FIG. 1 is a flow chart illustrating a future talent demand prediction method based on a Markov model according to an embodiment of the present invention;
fig. 2 is a schematic structural diagram of a future talent demand prediction system based on a markov model according to an embodiment of the present invention.
Detailed Description
The technical solutions in the embodiments of the present invention will be clearly and completely described below with reference to the embodiments of the present invention, and it is obvious that the described embodiments are only a part of the embodiments of the present invention, and not all of the embodiments. All other embodiments, which can be obtained by a person skilled in the art without any inventive step based on the embodiments of the present invention, are within the scope of the present invention.
As shown in fig. 1, a method for predicting the demand of future talents based on a markov model according to an embodiment of the present invention includes:
and S1, acquiring talent distribution data and talent flow data of various vocabularies in each enterprise and public institution in the industrial park in a preset stage.
It should be understood that the talent distribution data specifically includes high-level managers, decision-making personnel, operation managers and technicians of various occupations in each enterprise and public institution in the industrial park in a preset stage; the talent flow data specifically comprises the staff members entering, leaving, rising, falling, stopping and changing staff members of various vocabularies in each enterprise and public institution in the industrial park in the preset stage.
In this embodiment, the talent distribution data includes data of high-level managers, decision makers, operation managers, and technicians, and the technicians include data of recruiters, financers, law enforcement officers, planning and construction staff, and the like. The specific data is set according to various practical situations of profession in each enterprise and public institution in the industrial park, and is not limited herein.
And S2, calculating talent change data of various vocabularies in each enterprise and public institution in a preset stage according to the talent distribution data and the talent flow data, and taking the talent change data as an original sequence.
It should be understood that the talent change data specifically includes talent movement data, talent immigration data, and talent immigration data of various vocations in each enterprise and public institution in the industrial park at a preset stage.
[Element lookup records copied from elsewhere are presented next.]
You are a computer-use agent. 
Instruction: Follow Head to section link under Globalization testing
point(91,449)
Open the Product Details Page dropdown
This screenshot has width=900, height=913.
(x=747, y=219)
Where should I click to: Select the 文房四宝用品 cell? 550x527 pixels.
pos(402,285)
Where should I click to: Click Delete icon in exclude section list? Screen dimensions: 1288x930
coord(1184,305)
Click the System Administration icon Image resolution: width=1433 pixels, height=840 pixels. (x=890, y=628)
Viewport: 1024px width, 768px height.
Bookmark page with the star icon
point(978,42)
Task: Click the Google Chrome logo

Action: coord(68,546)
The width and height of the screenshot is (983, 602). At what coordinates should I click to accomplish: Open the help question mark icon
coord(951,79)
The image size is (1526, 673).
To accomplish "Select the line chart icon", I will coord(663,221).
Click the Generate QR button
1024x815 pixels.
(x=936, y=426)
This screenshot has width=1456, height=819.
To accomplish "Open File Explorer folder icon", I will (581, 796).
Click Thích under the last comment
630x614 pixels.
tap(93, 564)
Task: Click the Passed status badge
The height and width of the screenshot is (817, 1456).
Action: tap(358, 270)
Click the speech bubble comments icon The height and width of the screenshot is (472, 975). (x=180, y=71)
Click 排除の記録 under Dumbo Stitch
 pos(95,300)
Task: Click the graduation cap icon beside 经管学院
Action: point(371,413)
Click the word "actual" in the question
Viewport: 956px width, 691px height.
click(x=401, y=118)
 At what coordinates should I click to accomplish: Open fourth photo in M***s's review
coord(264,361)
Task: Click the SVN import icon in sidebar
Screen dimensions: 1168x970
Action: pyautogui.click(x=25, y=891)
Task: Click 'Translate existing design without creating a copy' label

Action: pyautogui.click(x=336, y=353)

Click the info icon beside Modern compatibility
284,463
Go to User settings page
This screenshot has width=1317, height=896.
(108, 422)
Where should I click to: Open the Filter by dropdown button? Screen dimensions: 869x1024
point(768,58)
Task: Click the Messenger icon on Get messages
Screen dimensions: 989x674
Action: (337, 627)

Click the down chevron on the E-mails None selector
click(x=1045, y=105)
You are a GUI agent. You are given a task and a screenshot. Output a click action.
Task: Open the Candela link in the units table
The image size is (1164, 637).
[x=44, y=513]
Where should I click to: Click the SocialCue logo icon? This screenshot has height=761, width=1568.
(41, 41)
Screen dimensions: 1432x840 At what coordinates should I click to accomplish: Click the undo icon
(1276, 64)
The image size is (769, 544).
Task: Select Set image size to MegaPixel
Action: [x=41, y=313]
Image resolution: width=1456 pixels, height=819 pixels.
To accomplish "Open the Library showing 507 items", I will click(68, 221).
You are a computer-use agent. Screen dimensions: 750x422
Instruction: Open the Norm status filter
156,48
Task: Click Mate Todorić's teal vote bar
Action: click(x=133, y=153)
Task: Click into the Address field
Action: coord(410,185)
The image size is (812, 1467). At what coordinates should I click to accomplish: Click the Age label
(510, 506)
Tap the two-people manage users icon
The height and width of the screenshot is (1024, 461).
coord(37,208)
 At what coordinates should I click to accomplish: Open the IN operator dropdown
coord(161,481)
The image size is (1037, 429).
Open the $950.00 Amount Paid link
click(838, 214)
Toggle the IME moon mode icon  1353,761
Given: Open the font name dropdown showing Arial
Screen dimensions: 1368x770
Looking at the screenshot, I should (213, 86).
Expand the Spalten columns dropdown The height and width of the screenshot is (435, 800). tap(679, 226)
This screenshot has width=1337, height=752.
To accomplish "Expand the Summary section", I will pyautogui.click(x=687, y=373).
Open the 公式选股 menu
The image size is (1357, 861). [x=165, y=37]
The method comprises the steps of respectively giving weights to talent transfer data, talent immigration data and talent emigration data in a preset stage for various occupations in enterprises and public institutions in an industrial park, then conducting data weighting processing to obtain final data, and combining the final data into an original sequence from small to large.
It should be understood that the weight of each item of data is determined according to the proportion of the item in the whole data, and the detailed calculation method of the final data is the sum of the weights of each item of data multiplied by the item of data.
And S3, establishing a gray-Markov model, inputting the original sequence into the gray-Markov model for repeated training to obtain a talent demand prediction model.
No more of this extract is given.